# Just joined...!



## ttmonkey (Feb 28, 2005)

Okay been using the forum for a week or so now, thought I'd better join up now that my car is definitely arriving on Thursday...so when's the next South East Meet....? 8)


----------



## nutts (May 8, 2002)

Welcome Nadeem!

Try here
http://www.********.co.uk/ttforumbbs/viewforum.php?f=3

I believe the last SE meet was cancelled because all the blokes forgot it was Mothers Day. :lol:

Get your name down on the thread anyway and hopefully they'll still be one this month!


----------



## ttmonkey (Feb 28, 2005)

thank you for the welcome...


----------



## scott28tt (Jul 30, 2002)

How many forum members have got 'monkey' in their names?

There's sonic, bash, and now tt. Any more?

Welcome to the funny farm


----------



## ttmonkey (Feb 28, 2005)

thanks guys, getting excited now - only another two days to go....


----------



## Kell (May 28, 2002)

ttmonkey said:


> thanks guys, getting excited now - only another two days to go....
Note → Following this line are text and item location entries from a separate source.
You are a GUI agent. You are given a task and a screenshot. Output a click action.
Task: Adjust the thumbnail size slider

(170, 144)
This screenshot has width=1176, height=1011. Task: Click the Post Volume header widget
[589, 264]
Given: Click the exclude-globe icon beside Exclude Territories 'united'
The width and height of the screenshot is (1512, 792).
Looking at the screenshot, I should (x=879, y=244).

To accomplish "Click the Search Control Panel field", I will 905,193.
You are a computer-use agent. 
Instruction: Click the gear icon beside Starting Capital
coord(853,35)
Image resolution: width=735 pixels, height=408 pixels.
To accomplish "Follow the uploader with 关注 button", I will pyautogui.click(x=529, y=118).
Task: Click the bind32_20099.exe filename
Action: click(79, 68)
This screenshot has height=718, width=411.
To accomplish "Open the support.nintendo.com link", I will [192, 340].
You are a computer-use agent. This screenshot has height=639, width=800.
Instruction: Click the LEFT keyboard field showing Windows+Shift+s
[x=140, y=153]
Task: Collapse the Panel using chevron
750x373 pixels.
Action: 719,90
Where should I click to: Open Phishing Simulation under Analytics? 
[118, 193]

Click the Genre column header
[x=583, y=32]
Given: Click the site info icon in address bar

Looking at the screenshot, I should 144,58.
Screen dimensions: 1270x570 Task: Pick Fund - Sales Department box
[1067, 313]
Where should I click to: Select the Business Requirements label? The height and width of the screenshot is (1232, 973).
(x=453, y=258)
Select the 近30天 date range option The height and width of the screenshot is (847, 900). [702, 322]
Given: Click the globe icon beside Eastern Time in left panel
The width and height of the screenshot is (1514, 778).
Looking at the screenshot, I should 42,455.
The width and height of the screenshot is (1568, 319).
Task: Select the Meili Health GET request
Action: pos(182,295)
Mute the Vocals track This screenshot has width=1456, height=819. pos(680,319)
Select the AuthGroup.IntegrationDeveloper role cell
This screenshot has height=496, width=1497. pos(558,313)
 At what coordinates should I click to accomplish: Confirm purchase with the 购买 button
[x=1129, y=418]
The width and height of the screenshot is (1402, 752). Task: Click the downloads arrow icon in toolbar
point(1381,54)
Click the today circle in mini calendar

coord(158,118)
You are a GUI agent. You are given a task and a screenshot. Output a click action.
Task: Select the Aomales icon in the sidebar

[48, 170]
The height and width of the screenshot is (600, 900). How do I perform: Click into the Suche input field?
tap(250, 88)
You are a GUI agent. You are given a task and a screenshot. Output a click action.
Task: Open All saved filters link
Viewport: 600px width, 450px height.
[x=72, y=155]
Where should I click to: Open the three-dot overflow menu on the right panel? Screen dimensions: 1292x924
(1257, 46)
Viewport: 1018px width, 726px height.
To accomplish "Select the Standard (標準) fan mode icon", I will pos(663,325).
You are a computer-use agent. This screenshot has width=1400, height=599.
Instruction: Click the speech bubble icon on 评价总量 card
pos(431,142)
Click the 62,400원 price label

That must mane that today is the day.

Doubt you'll be posting then...


----------



## ttmonkey (Feb 28, 2005)

still in the office....picking up at 4....


----------



## jiggyjaggy (May 27, 2004)

How old are you if you dont mind me asking?

I had a M3 convertible....the TT is much more fun to drive!


----------



## tactile (Dec 3, 2004)

Welcome from the North [smiley=mexicanwave.gif]


----------



## Wallsendmag (Feb 12, 2004)

Welcome


----------



## ttmonkey (Feb 28, 2005)

jiggyjaggy said:


> How old are you if you dont mind me asking?
> 
> I had a M3 convertible....the TT is much more fun to drive!


I'm 38 - sorry just saw the post now...


----------